----- Vorliegender Text -----

Zu DDR-Zeiten zählte sich der Schriftsteller Rolf Schneider zu den unangepassten Seelen. Die Zensur der Kulturpolitik brachte den Autor schließlich dazu, der DDR den Rücken zu kehren. An seiner DDR-Staatsbürgerschaft jedoch hielt er fest. Jetzt hat er seine Erinnerungen veröffentlicht.

Von Marcus Heumann |
    "'Die Schonzeit bezeichnet den Zeitraum, in dem Fang und Tötung von Wild durch das Jagdgesetz verboten sind. Für Tiere, die nicht dem Jagdgesetz unterstellt sind, gibt es keine Schonzeiten.' Ich fand, damit wird die Situation in der DDR ganz allgemein und meine besonders ganz gut umschrieben."

    Denn Rolf Schneider war Schriftsteller in der Deutschen Demokratischen Republik, einem Staat, der seinen Literaten allzeit ganz besondere Aufmerksamkeit entgegenbrachte:

    (…)Die SED fürchtete, Dichter seien begabt, durch ihr Wort Revolten auszulösen, weshalb sie es streng kontrollierten.

    Schreibt Schneider in seinen jetzt erschienen Erinnerungen, auf die der Begriff Autobiografie indes nur schwer anwendbar ist: Dem Buch fehlt ein streng chronologischer Aufbau, es ist vielmehr auf eine reizvolle Weise sprunghaft – eine Zeitreise, auf der wir Ereignissen, Orten und Menschen begegnen, die das mittlerweile 71-jährige Leben des Autors geprägt haben.

    Allein das Register intellektueller Persönlichkeiten der deutschen Nachkriegszeit, die Schneiders Wege kreuzten, beeindruckt: unter vielen anderen waren es Anna Seghers, Peter Huchel, Martin Gregor-Dellin, Golo Mann, Hans Mayer – und Professor Victor Klemperer, der den jungen Studenten Schneider an der Halleschen Universität in den 50er-Jahren für die französische Literatur begeisterte:

    Ein wenig erinnerte er, in Statur und Gesichtsschnitt, an den Maler Pablo Picasso. Er verbeugte sich, gewissermaßen seitlich, die rechte Schulter nachdrücklicher in die Verneigung einbeziehend als die linke, gegen den Studentenapplaus, lächelte und begann mit der Vorbereitung zu seinem Kolleg.

    Zwei Seiten später erfahren wir die Ursache der eigentümlichen Verneigung Klemperers: Die Nazis hatten dem jüdischen Professor mit einer Eisenstange eine Schulter zertrümmert. Eine sehr typische Passage für Schneiders Technik, scheinbar belanglose Kleinigkeiten und Beobachtungen mit der allzu oft unseligen deutschen Geschichte zu verbinden.
    Als Redakteur der kulturpolitischen Zeitschrift "Aufbau", die im gleichnamigen Verlag erschien, beteiligte sich Schneider 1956 an den hausinternen intellektuell-oppositionellen Debatten im Umfeld des Ungarn-Aufstands.

----- Angezeigte Daten -----

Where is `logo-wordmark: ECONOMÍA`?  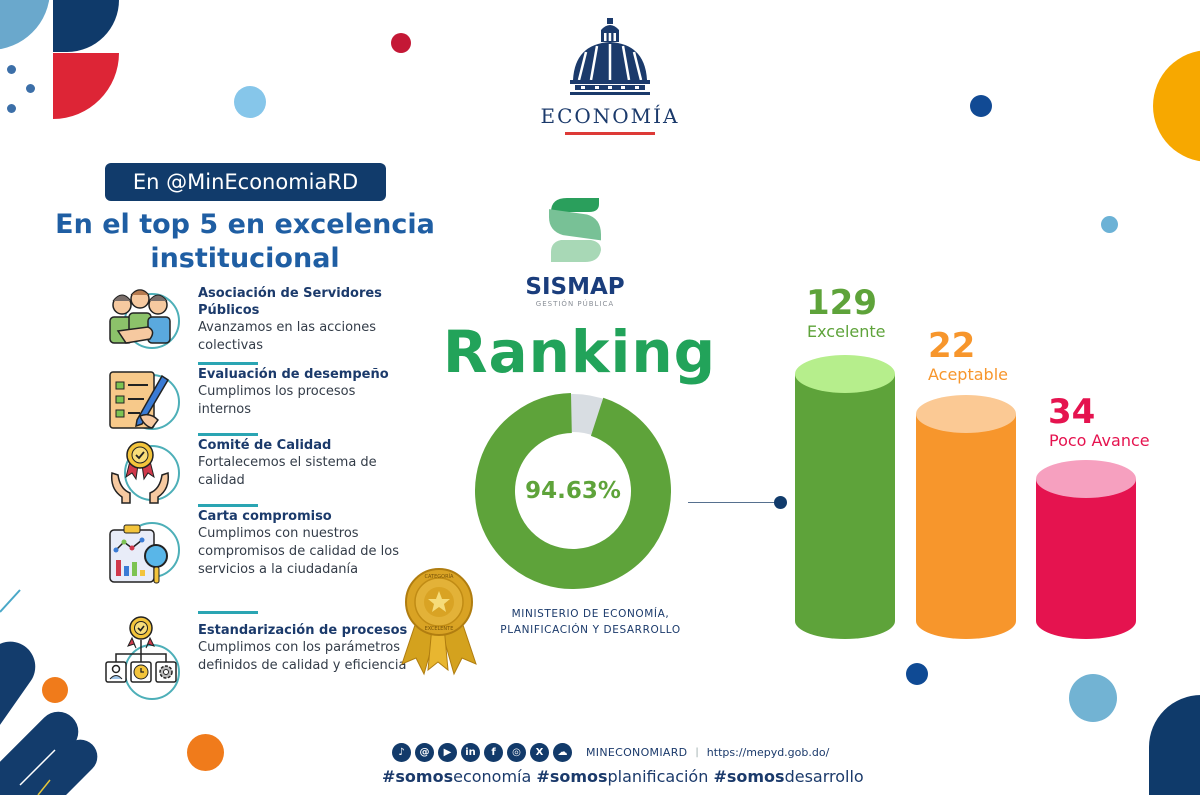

-----

§ Zu bearbeitende Aufgabe
Schreiben Sie die Rezension zu Rolf Schneiders Erinnerungen im Anschluss an ihren letzten Satz weiter.

§ Ergebnis
    Anschließend fuhr ich mit einem Bekannten aus dem Verlag eine gemeinsame Strecke in der S-Bahn. Der Mann war älter als ich, er hatte seine Erfahrungen. Mit trübem Lächeln blickte er mich an, als er sagte: "Und S i e haben das Programm formuliert." Mir war, als berührte mich eine eisige Hand.

    Doch anders als der Verlagsleiter Walter Janka, der mitsamt dem Lektoren und marxistischen Philosophen Wolfgang Harich zwei Tage später verhaftet wurde, entging Schneider einer Festnahme - durch den Umstand, dass die Stasi beim Durchkämmen des Verlagshauses nach drei Etagen glaubte, genug Belastungsmaterial gefunden zu haben.

    Mein Arbeitsplatz befand sich im vierten Stockwerk.

    Schonzeit für Schneider also. Trotzdem kollidierte er – ab 1958 freier Autor – in den folgenden Jahrzehnten immer wieder mit der DDR-Kulturbürokratie und ihren wechselnden Dogmen.

    Eine der Nischen, in die flüchten konnte, wer dem ästhetischen Dogmatismus entgehen wollte, blieb die Kinderliteratur. Für sie fühlte ich mich ungeeignet. Eine andere Nische war der Rückgriff auf Geschichtliches. Ihn bevorzugte ich. Er bot die Gelegenheit zu heimlichen Parallelen. Parabeln waren eine Möglichkeit, sich zur DDR zu verhalten, ohne lügen zu müssen. Insgesamt führte dergleichen, nicht nur in meinem Falle, zu einem manieristischen Versteck- und Maskenspiel, getreu dem Karl-Kraus-Ausspruch, ein Satz, den der Zensor verstehe, werde zu Recht verboten.

    Ein frankophiler Kosmopolit in der eingemauerten DDR – konnte das überhaupt auf Dauer gut gehen?

    "Es ging insofern gut, als es eine relativ lebendige Romanistik an den Universitäten gab, und Frankreich damals ein Land mit einer sehr starken kommunistischen Partei war, die so lange akzeptiert und als brüderlich empfunden wurde, solange sie sich nicht zum Eurokommunismus bekannte. Das war aber erst ab Mitte der 80er-Jahre, da war ich eh' ein Dissident."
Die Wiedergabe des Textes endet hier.